Chronic infection with the hepatitis B virus (HBV) remains one of the primary drivers of the development of hepatocellular carcinoma (HCC), a highly aggressive malignancy with a grim prognosis. This study focused on the role of E1A-binding protein p300 (EP300) in the malignant phenotype of HBV-positive HCC cells and its functional mechanism. Increased EP300 expression was detected in HBV-positive tumor tissues and cells compared to their control counterparts. Silencing EP300 reduced tumorigenic activity, proliferation, viability, migration, invasion, and resistance to apoptosis of HBV-positive cells and reduced the concentrations of HBV infection markers HBsAg and HBeAg.
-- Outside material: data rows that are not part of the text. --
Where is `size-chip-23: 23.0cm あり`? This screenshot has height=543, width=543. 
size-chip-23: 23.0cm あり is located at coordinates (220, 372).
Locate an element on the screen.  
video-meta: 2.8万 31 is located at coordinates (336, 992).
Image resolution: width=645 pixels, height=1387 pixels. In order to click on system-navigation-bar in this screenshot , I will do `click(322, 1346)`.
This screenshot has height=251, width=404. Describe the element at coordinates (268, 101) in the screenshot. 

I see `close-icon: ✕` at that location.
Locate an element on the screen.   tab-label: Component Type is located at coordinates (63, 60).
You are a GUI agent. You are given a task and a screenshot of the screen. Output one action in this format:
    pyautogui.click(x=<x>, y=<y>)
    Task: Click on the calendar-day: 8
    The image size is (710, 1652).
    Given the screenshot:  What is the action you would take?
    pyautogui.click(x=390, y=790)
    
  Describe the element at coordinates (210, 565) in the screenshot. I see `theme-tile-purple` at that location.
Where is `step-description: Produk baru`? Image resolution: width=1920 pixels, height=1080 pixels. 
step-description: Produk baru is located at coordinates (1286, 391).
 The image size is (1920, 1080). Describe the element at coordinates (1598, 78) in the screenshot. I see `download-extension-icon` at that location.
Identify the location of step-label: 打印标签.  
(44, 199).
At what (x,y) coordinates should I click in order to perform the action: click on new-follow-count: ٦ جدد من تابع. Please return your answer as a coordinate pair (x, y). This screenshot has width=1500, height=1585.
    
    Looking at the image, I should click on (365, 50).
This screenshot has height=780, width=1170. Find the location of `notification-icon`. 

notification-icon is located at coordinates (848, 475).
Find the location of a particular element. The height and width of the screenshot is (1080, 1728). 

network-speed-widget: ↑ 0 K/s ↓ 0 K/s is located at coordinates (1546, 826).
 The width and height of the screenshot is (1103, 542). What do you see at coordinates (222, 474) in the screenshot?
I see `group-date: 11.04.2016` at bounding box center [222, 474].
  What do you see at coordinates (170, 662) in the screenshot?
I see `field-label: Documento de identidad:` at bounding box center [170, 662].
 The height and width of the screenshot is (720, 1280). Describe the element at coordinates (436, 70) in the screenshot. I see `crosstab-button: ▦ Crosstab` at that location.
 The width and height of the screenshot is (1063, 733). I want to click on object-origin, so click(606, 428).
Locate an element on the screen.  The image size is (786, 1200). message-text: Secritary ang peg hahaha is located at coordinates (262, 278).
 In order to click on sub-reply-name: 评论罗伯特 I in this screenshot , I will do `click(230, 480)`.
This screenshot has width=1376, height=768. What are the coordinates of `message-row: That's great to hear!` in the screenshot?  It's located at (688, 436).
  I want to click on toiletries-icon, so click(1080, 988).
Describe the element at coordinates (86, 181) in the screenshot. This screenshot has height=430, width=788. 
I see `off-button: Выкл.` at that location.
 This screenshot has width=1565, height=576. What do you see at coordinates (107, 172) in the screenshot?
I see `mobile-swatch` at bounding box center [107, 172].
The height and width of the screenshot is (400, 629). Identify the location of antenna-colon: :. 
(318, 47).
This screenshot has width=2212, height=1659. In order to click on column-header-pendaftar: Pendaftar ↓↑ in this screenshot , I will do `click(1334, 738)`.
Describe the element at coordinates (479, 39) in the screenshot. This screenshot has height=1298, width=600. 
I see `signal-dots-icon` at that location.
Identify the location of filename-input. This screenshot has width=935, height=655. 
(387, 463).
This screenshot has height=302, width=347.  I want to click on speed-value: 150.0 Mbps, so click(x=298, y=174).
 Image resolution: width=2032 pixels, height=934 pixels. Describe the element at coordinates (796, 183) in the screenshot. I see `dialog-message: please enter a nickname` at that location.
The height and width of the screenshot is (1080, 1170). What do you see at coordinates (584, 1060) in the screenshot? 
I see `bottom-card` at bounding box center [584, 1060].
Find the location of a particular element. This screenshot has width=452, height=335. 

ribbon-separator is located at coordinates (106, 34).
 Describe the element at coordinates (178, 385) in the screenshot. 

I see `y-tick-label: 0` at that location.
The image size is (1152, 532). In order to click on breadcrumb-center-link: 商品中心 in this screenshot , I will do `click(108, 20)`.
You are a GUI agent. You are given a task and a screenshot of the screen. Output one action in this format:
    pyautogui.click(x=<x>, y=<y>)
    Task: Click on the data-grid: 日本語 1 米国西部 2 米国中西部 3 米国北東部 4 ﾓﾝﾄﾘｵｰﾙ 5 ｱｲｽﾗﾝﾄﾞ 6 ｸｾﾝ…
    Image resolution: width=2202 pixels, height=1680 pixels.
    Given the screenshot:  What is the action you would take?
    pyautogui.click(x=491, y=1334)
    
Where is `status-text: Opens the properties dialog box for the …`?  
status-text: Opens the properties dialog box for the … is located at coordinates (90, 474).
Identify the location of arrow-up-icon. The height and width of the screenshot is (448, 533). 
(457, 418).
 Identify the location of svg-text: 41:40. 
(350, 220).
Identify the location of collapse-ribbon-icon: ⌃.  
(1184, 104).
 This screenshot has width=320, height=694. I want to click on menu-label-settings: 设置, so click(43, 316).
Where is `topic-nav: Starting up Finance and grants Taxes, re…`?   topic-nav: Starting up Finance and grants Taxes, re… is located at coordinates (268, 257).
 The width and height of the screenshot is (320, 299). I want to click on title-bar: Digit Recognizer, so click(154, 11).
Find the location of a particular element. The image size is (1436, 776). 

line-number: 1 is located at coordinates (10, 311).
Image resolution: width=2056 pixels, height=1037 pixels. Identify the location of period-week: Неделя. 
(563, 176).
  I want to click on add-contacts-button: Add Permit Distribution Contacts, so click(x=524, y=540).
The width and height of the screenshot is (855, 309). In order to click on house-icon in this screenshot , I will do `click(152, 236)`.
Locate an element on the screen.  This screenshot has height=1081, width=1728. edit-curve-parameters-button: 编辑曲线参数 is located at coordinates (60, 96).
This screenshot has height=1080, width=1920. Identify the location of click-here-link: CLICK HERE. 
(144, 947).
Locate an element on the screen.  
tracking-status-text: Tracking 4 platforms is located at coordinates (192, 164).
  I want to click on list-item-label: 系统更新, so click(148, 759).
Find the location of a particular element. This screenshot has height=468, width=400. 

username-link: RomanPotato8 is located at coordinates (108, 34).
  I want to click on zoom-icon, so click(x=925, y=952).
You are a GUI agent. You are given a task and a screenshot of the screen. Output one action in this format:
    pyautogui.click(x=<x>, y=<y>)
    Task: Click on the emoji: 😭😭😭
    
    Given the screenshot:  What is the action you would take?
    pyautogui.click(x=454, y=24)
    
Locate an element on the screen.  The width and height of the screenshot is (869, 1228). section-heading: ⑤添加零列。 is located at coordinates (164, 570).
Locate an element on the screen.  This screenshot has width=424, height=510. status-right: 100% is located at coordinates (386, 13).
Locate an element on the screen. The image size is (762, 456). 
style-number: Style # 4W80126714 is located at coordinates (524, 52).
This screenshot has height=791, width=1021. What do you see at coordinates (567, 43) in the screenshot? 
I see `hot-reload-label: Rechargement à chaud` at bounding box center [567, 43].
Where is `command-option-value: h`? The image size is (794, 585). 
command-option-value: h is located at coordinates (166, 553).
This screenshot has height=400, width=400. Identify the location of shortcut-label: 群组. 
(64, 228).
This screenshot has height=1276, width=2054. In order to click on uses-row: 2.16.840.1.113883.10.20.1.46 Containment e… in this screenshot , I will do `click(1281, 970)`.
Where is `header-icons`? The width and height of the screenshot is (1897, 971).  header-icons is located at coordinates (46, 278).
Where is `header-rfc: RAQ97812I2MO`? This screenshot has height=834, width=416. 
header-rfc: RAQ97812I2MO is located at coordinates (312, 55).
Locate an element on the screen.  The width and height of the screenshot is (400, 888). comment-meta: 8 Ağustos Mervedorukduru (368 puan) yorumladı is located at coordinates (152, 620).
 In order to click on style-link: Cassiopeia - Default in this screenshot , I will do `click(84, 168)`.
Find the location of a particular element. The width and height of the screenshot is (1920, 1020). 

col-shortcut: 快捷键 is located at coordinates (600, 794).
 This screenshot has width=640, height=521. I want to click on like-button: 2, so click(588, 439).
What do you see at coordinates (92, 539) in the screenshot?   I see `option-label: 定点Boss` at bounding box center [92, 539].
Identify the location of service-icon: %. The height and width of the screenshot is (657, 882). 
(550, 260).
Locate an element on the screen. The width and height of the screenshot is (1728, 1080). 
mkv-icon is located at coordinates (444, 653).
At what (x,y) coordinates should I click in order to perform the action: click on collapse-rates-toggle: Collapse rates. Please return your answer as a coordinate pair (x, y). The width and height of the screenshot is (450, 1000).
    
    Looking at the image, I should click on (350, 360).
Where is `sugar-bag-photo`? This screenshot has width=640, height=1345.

These effects were achieved, at least in part, through downregulation of minichromosome maintenance 8 homologous recombination repair factor (MCM8). MCM8 was identified as a target of EP300 and mediated by acetylation modification. MCM8 was upregulated in HBV-positive tumors and HCC cells while decreasing following EP300 silencing in cells. However, the restoration of MCM8 expression in these cells rescued their malignant properties. In summary, this study suggests a role for EP300-mediated MCM8 upregulation in the malignant properties of HBV-positive HCC.